Abstract—the personalized web page recommendation is much needed these
days. Generally, Web page recommendation systems are implemented in Web
servers. They use data implicitly obtained as a collection of
Web browsing patterns of the users for recommending webpages. The existing
system collects the Web logs and generates a cluster of similar users and
recommends pages to the user by actively analyzing it in online. However the
time complexity for analyzing it in online is more. In order to optimize
this and to improve the correctness of recommendation systems we
propose the method of applying Firefly based algorithm for recommending Web
pages along with Naïve Bayes clustering. It clusters Web logs in
offline using Naive Bayes clustering technique. To find the similarity between
the active user query and other users in the cluster Firefly algorithm based
similarity measure is used. The proposed approach uses a probability based
clustering which eliminates the odd records while forming clusters. Firefly
algorithm meticulously searches the generated web logs present in the cluster
of the active user and recommends the top pages. Firefly algorithm utilizes
time efficiently, thus it can be used for processing in online. When pages are
obtained, they are ranked and the top pages that are more relevant to the query
are recommended. The efficiency of proposed system can be evaluated using the
measures like precision, recall-Score, Matthews’s correlation and Fallout rate.
The proposed approach is expected to improve time utilization in online
process as well as recommends more accurate Webpages.
webpage; recommendation; naïve bayes; browsing ;cluster
Web page recommendation system is a
sub-domain of recommendation systems that recommends a set of Web pages to the
users based on their past browsing patterns. It is done by applying special
mining techniques on the data that are previously gathered from the users which
in turn discovers and extract information from Web documents and services. The
major concern is about finding the most accurate recommendation algorithms.
Recommendation system typically produces the result by following one of the two
ways – through collaborative and content based filtering.

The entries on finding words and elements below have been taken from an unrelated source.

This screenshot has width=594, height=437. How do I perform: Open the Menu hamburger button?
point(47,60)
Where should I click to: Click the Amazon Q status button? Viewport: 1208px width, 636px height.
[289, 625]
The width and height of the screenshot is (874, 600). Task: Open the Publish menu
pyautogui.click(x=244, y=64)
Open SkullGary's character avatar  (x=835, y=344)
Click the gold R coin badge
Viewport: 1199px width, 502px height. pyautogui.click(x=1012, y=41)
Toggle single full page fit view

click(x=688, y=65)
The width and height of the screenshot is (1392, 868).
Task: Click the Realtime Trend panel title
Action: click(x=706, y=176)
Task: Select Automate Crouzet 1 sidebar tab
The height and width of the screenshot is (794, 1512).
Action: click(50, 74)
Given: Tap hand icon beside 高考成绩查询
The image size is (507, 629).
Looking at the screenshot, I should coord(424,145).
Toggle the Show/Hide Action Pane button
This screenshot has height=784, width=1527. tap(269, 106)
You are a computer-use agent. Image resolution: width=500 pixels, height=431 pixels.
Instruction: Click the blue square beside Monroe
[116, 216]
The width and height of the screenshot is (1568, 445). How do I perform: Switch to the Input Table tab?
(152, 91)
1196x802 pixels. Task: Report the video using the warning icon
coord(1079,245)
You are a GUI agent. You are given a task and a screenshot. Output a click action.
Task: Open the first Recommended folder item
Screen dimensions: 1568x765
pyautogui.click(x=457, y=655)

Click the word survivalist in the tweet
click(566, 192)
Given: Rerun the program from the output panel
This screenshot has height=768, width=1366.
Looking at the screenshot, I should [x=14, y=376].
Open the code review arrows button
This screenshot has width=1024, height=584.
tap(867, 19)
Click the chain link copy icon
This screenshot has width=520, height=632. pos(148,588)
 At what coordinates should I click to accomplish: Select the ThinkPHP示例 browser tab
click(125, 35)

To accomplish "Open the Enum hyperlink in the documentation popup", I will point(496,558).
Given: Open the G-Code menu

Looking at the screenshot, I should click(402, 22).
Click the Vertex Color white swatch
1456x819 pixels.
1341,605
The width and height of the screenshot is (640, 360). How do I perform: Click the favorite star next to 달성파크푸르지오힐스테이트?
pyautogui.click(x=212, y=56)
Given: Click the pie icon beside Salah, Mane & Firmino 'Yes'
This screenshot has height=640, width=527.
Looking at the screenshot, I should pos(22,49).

II. Types of Recommedation Systems
Most recommendation system has wide use
of collaborative filtering for recommending items. This method lies on collecting
and processing the information’s on user’s behaviors or activities and then predicting
the items relating to their similarity with other users. Collaborative filtering
approaches building a structure from a user’s past behaviors and decisions
of other similar users. This model is then used
to predict items that the user may have an interest in. Since collaborative
filtering does not rely on machine analyzable contents, it is capable
of recommending for complex items accurately without “understanding” of the item
B. Content Based Filtering
Content based filtering is another common approach
when designing recommendation systems. This technique is based
on a definition of the item and a user’s preferred profile. In a content based recommendation
systems, the keywords are considered as user’s interest. Content based filtering
approaches utilize a series of distinct property of an item in
order to obtain and recommend items with same properties.
These approaches are often combined as Hybrid Recommendation Systems.
These algorithm try to recommend items based on examining
the items that are liked by a user in the past or in the
present. In general, various candidate items are
compared with items previously rated by the user and the best matching
items are recommended.
III. Literature survey
Recommendation system plays a vital role in
recommending personalized items for the users based on their interest in a web services.
The web also contains a rich and dynamic information’s. The amount of
information on the web is growing rapidly, as well as the number of web sites
and webpages per web site. Predicting the needs of a web user as she visits web
sites has gained importance. Many webpage recommendation system were developed in
the past, since they compute recommendations in online process, their time utilization
should be efficient.
A system 4 that uses support
vector machine (SVM) learning based model was
developed for computing similarity between two items which performed better than
latent factor approach for group recommendations. Since the matrix representation
was followed, the data sparsity problem was solved. However,
the system was not able to stably scale when size of the group
dynamically increased. A system for assigning an electronic
document to one or more predefined categories or classes based
on its textual context and use of agglomerative clustering algorithm was
developed 6. This type of clustering along with sample correlation coefficient
as similarity measure, allowed high indexing term space reduction factor with
a gain of higher classification accuracy.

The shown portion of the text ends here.